Every line below must be reproduced exactly; no pictures are to be included.
□ □ □ □ □
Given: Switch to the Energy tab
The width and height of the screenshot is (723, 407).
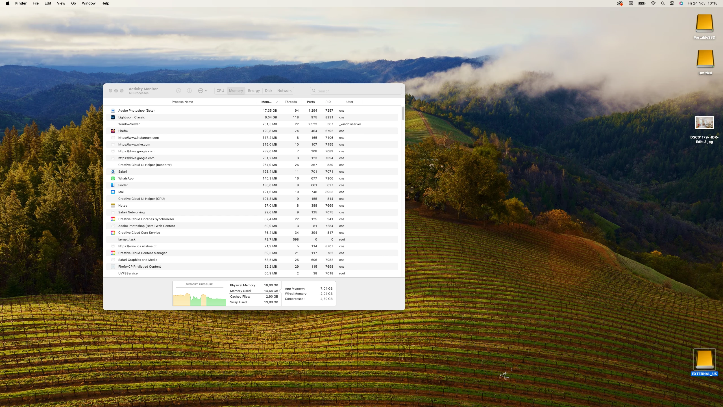Looking at the screenshot, I should coord(254,91).
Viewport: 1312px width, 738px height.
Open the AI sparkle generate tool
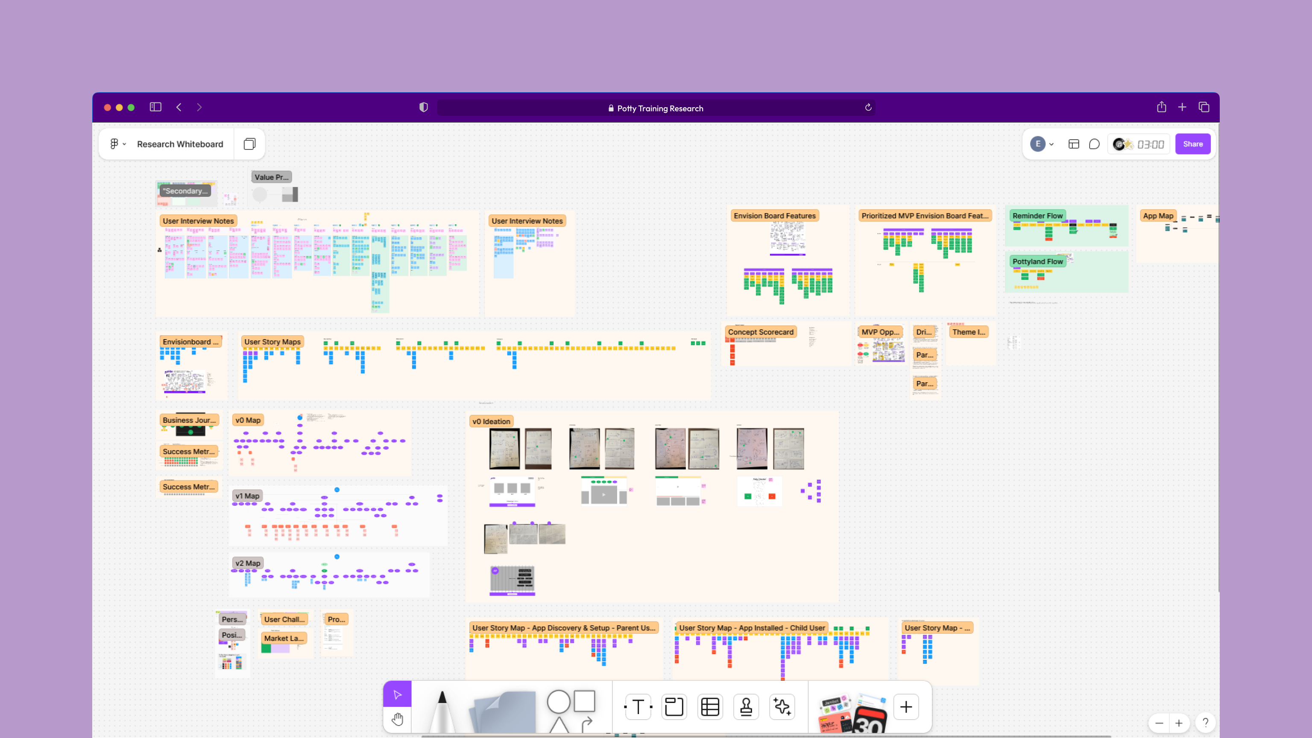(782, 706)
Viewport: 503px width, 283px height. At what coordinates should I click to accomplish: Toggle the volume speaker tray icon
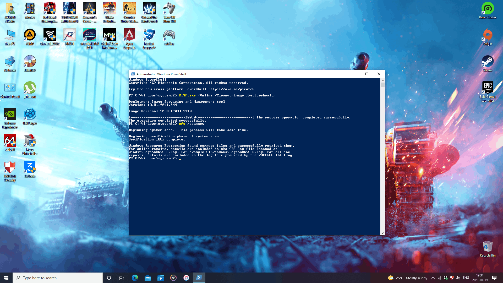click(458, 278)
□ □ □ □ □
--- Result ---
Given: Switch to the Energy tab
The width and height of the screenshot is (723, 407).
Looking at the screenshot, I should coord(254,91).
Viewport: 1312px width, 738px height.
Open the AI sparkle generate tool
(782, 706)
Viewport: 503px width, 283px height. At what coordinates should I click to accomplish: Toggle the volume speaker tray icon
click(458, 278)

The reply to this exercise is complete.